_Directions for this task_:
Transcribe every line from the one containing "This screenshot has height=402, width=530." to the end of the listing, exactly as written, and leave out the pictures.

_Material to process_:

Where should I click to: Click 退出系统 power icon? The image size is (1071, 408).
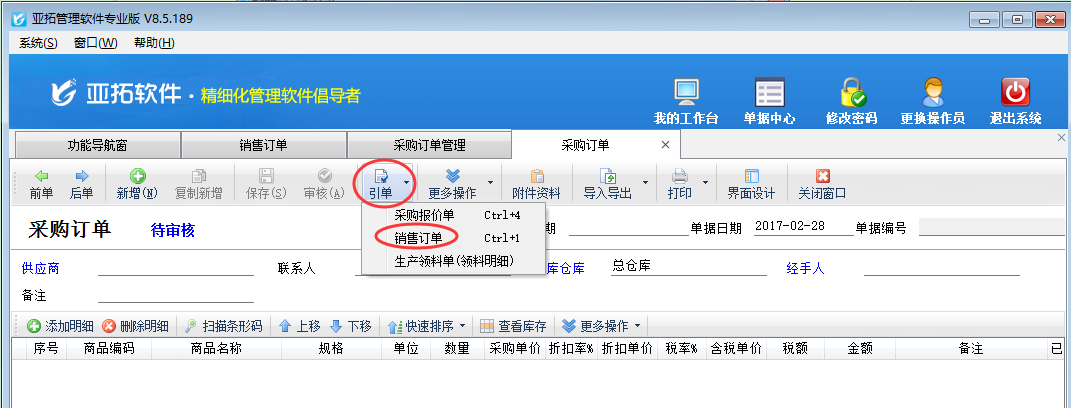click(x=1015, y=100)
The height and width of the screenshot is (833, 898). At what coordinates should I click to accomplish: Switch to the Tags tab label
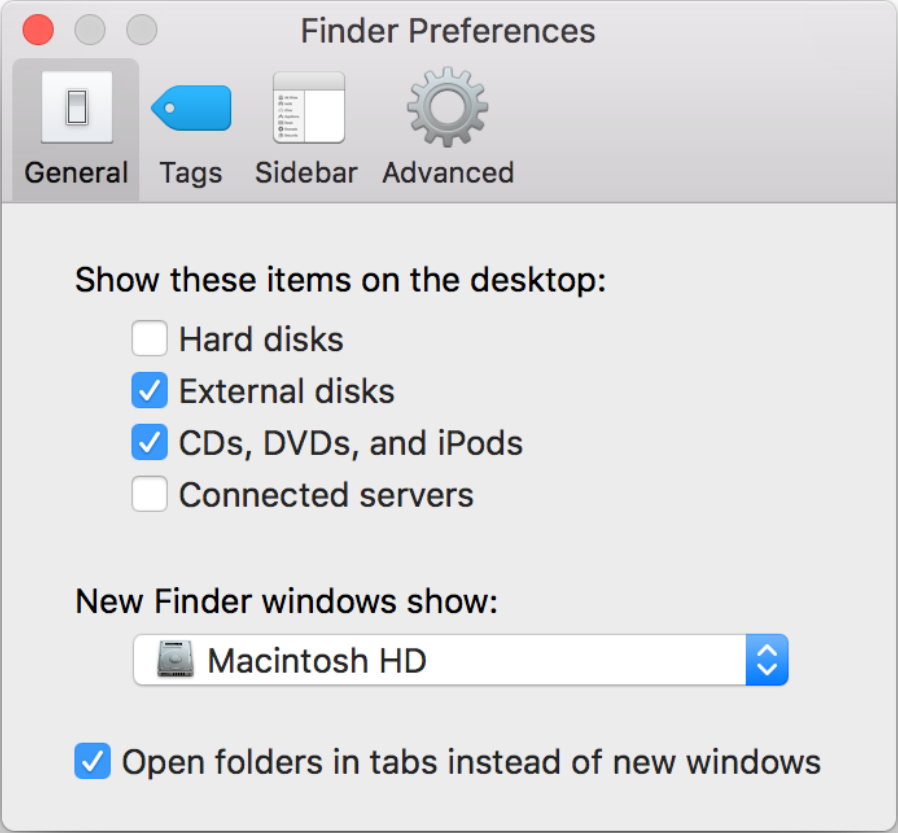coord(191,173)
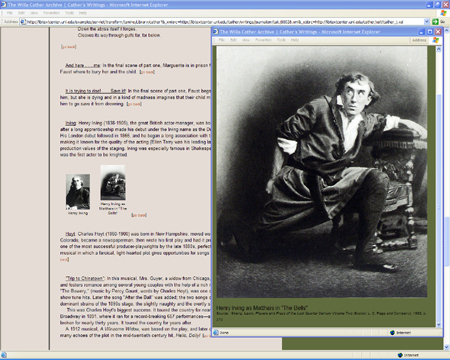The height and width of the screenshot is (360, 450).
Task: Expand the main address bar dropdown arrow
Action: point(426,22)
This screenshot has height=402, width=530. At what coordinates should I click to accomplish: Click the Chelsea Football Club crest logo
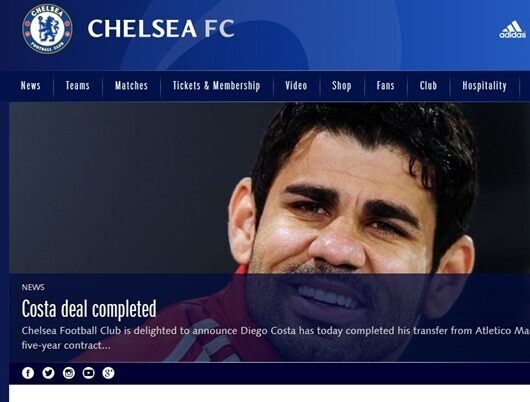[x=47, y=29]
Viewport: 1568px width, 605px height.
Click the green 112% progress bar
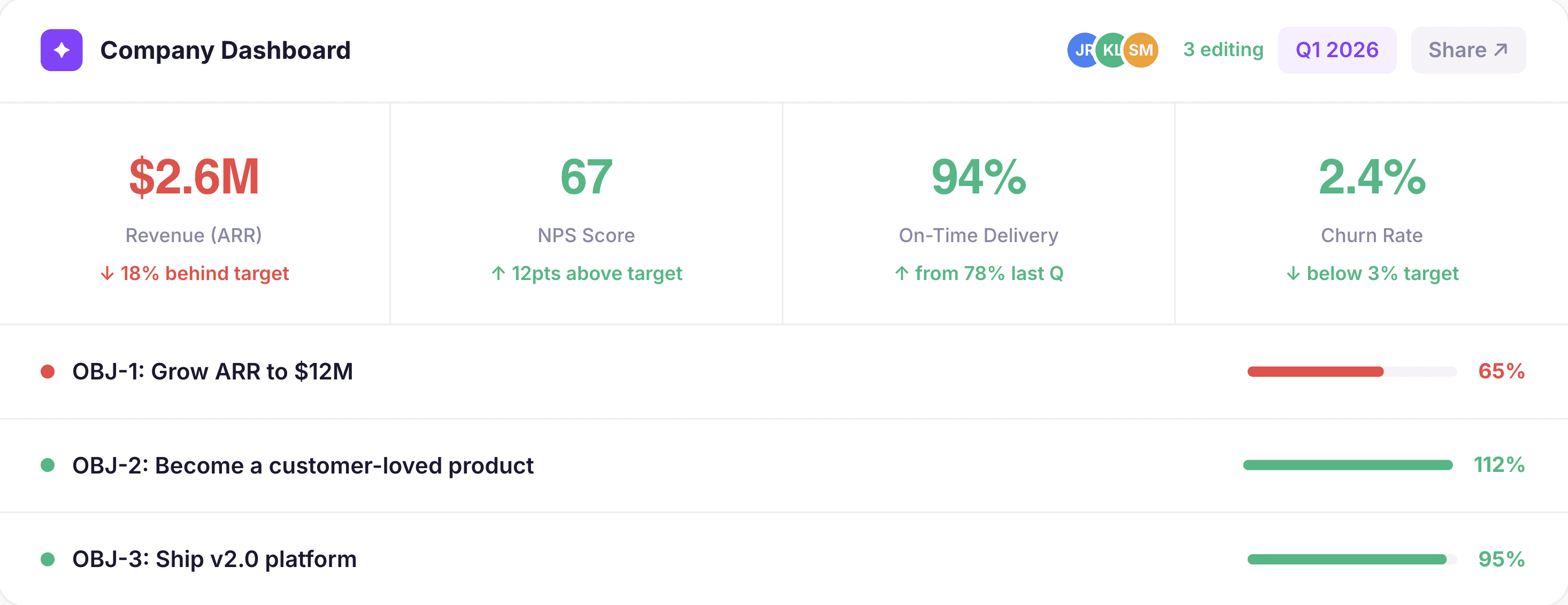click(1347, 465)
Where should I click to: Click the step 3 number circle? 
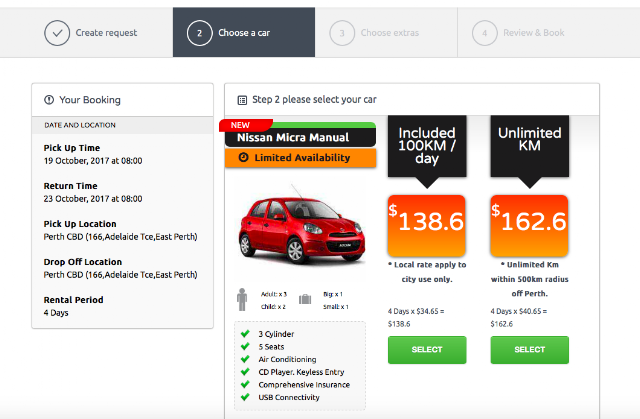pyautogui.click(x=342, y=33)
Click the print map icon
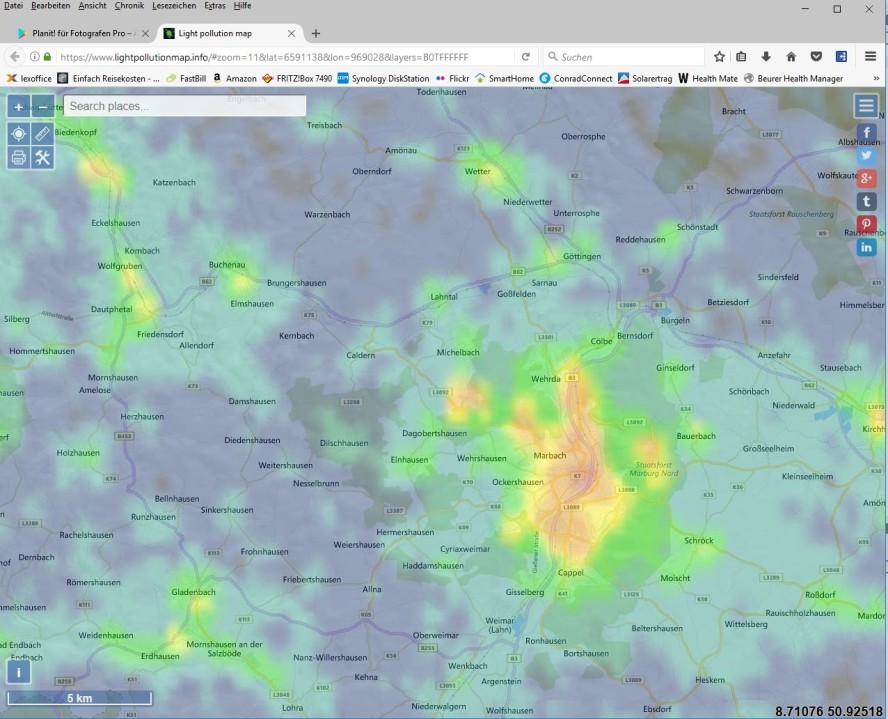This screenshot has width=888, height=719. 19,158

_Result for this task_:
This screenshot has height=402, width=530. At what coordinates should I click to accomplish: Click the Chelsea Football Club crest logo
[x=47, y=29]
Viewport: 1568px width, 605px height.
Click the green 112% progress bar
click(1347, 465)
Where should I click to: Click the step 3 number circle? 
pyautogui.click(x=342, y=33)
Click the print map icon
This screenshot has width=888, height=719. 19,158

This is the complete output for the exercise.